[Dans] l'intelligence artificielle ... les machines sont faites pour se comporter de manière merveilleuse, souvent suffisantes pour éblouir même l'observateur le plus expérimenté. Mais une fois qu'un programme particulier est démasqué, une fois que ses rouages intérieurs sont expliqués ... sa magie s'écroule; il se présente comme une simple collection de procédures ... L'observateur se dit : « J'aurais pu écrire ça ». Avec cette pensée, il déplace le programme en question de l'étagère marquée "intelligent", à celle réservée aux curiosités ... L'objet de ce document est de provoquer une telle réévaluation du programme sur le point d'être « expliquée ». Peu de programmes en avaient besoin. [8]
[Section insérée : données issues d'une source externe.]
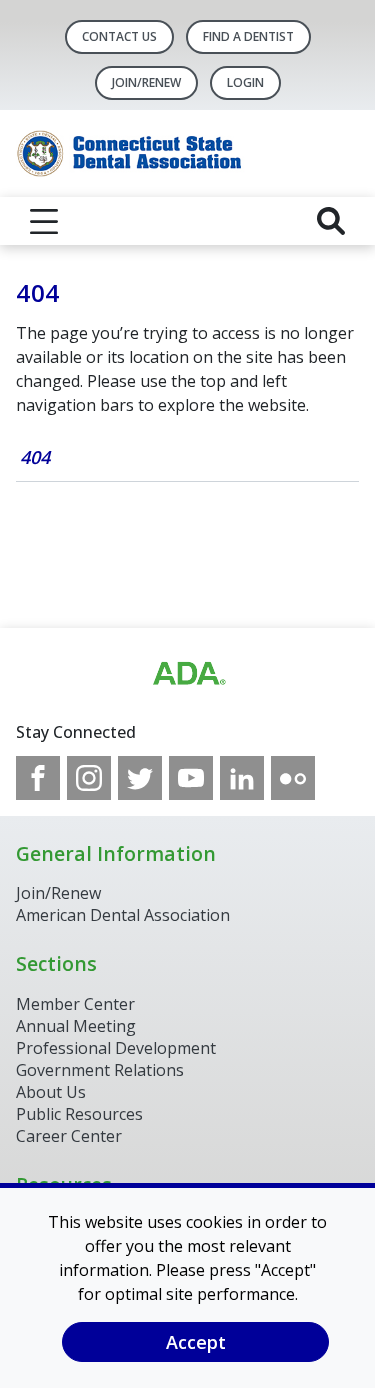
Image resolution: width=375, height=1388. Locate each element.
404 (35, 457)
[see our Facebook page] (38, 778)
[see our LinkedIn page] (242, 778)
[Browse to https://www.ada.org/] (188, 674)
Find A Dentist (248, 36)
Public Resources (79, 1114)
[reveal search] (331, 221)
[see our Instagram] (89, 778)
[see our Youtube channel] (191, 778)
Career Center (69, 1136)
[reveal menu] (44, 221)
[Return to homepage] (187, 153)
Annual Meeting (76, 1026)
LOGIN (245, 82)
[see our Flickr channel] (293, 778)
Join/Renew (146, 82)
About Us (51, 1092)
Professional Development (116, 1048)
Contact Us (119, 36)
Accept (196, 1342)
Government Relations (100, 1070)
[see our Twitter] (140, 778)
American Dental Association (123, 915)
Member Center (75, 1004)
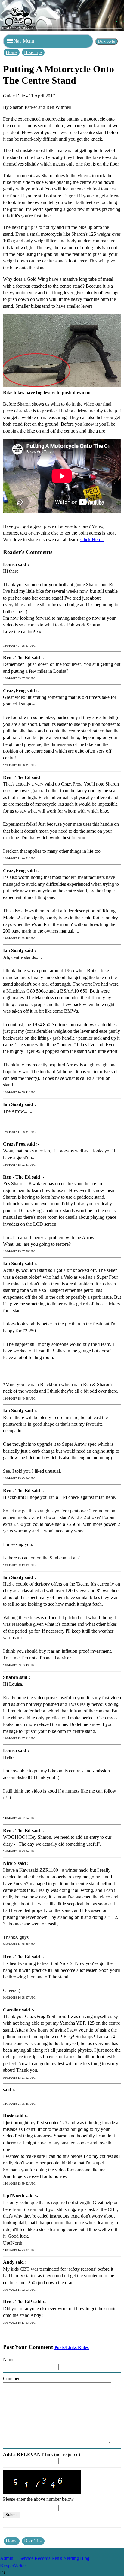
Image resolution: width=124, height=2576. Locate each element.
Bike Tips (33, 52)
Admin (6, 2558)
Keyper (7, 2565)
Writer (20, 2565)
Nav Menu (24, 40)
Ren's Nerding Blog (70, 2558)
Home (11, 52)
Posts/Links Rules (71, 2347)
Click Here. (92, 539)
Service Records (34, 2558)
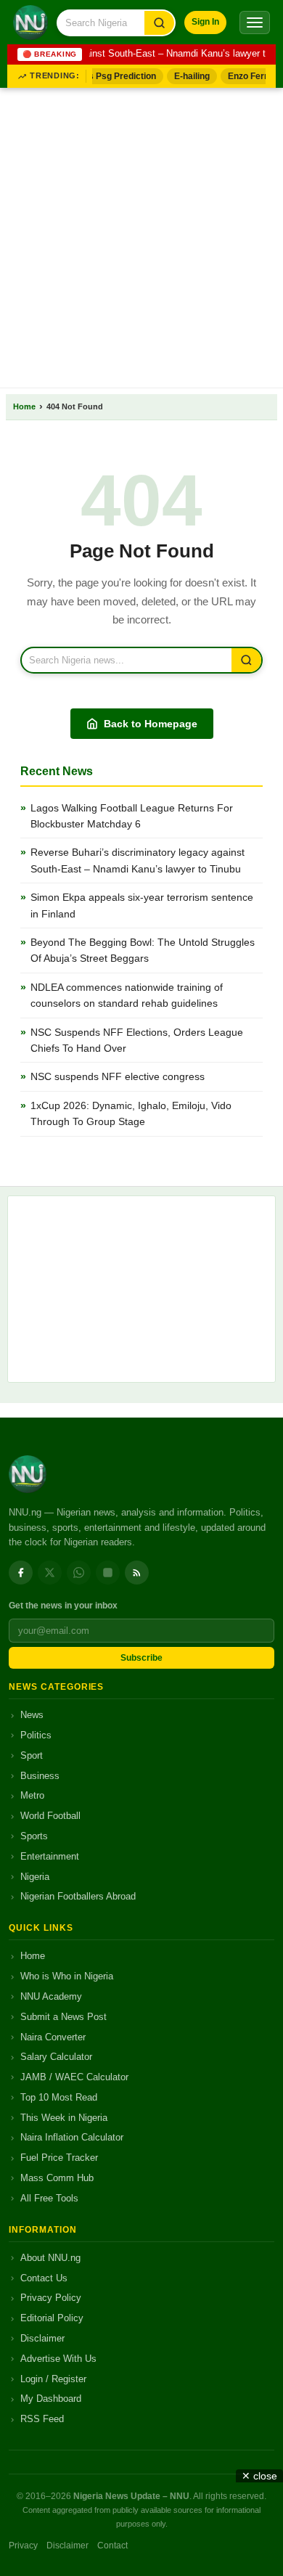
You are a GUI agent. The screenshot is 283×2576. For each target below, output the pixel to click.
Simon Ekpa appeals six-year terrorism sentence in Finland (141, 905)
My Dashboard (50, 2398)
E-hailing (187, 76)
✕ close (259, 2476)
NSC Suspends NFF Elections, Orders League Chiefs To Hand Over (136, 1040)
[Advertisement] (141, 235)
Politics (36, 1735)
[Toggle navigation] (254, 22)
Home (24, 406)
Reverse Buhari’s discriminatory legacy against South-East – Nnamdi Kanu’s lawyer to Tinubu (137, 860)
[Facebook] (21, 1573)
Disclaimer (42, 2338)
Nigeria (34, 1876)
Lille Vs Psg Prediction (105, 76)
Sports (34, 1836)
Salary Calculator (56, 2056)
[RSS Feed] (137, 1573)
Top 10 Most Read (58, 2097)
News (32, 1714)
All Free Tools (49, 2198)
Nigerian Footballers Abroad (78, 1896)
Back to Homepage (150, 723)
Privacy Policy (50, 2297)
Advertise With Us (58, 2358)
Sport (31, 1755)
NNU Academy (51, 1996)
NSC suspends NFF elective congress (117, 1076)
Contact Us (43, 2278)
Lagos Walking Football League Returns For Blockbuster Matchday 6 (131, 816)
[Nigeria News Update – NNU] (30, 22)
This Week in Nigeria (63, 2117)
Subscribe (141, 1658)
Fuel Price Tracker (59, 2157)
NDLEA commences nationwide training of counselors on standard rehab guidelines (126, 995)
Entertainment (49, 1856)
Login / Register (53, 2378)
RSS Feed (42, 2418)
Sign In (205, 22)
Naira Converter (53, 2037)
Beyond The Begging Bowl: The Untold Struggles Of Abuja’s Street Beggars (142, 950)
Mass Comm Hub (57, 2177)
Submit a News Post (63, 2016)
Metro (32, 1795)
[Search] (159, 23)
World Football (50, 1815)
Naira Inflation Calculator (71, 2137)
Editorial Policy (51, 2318)
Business (40, 1775)
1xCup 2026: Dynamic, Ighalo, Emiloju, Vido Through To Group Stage (130, 1113)
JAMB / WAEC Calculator (74, 2077)
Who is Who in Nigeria (66, 1976)
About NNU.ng (50, 2257)
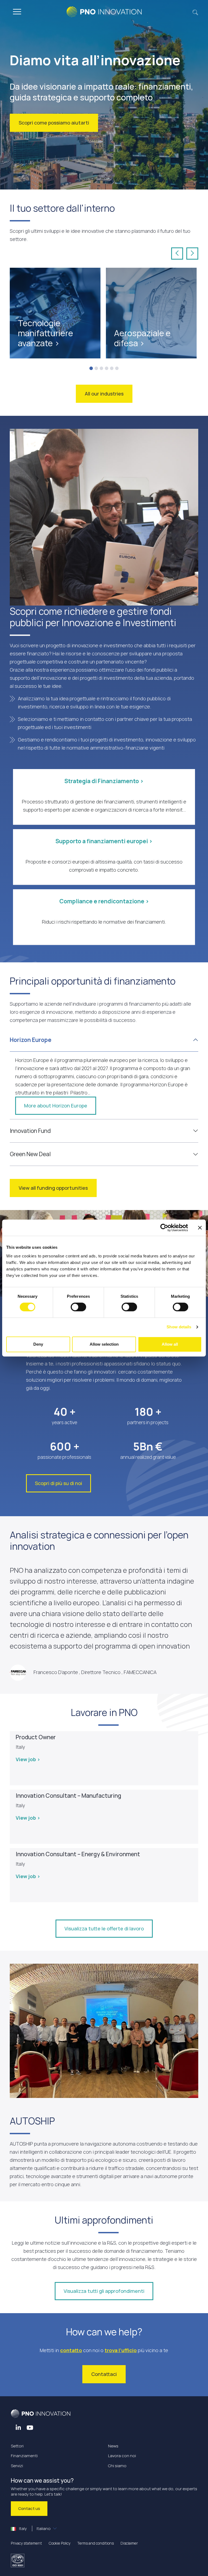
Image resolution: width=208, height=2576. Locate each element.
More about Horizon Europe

Conception : Les travailleurs virtuels auront toujours besoin de tisser des liens avec leurs collègues, que ce soit au bureau ou ailleurs. Il est donc important qu’ils ne se sentent pas mis à l’écart. Pour développer ce concept d’intégration, les prestataires de FM doivent créer des espaces de travail attrayants et dimensionnés pour les accueillir lorsqu’ils travaillent au bureau.
Les concepteurs d'interfaces en sont venus à comprendre que la volonté des humains d'interpréter la sortie de l'ordinateur comme véritablement conversationnelle, même lorsqu'elle est en fait basée sur un appariement de motifs assez simple, peut être exploitée à des fins utiles. La plupart des gens préfèrent s'engager avec des programmes qui sont semblables à des humains, ce qui donne des techniques de type chatbot un rôle potentiellement utile dans les systèmes interactifs qui ont besoin d'obtenir des informations des utilisateurs, tant que cette information est relativement simple et se situent dans des catégories prévisibles. Ainsi, par exemple, les systèmes d'aide en ligne peuvent utiliser utilement des techniques de chatbot pour identifier la zone d'aide dont les utilisateurs ont besoin, offrant potentiellement une interface « plus conviviale » qu'un système de recherche ou de menu plus formel. Ce genre d'utilisation détient la perspective de déplacer la technologie chatbot de Weizenbaum "étagère ... réservé aux curiosités" à celui marqué "méthodes de calcul véritablement utiles".The classic historic early chatbots are ELIZA (1966) and PARRY (1972).[10][11][12][13] More recent notable programs include A.L.I.C.E., Jabberwacky and D.U.D.E (Agence Nationale de la Recherche and CNRS 2006). While ELIZA and PARRY were used exclusively to simulate typed conversation, many chatbots now include functional features such as games and web searching abilities. In 1984, a book called The Policeman's Beard is Half Constructed was published, allegedly written by the chatbot Racter (though the program as released would not have been capable of doing so).[14]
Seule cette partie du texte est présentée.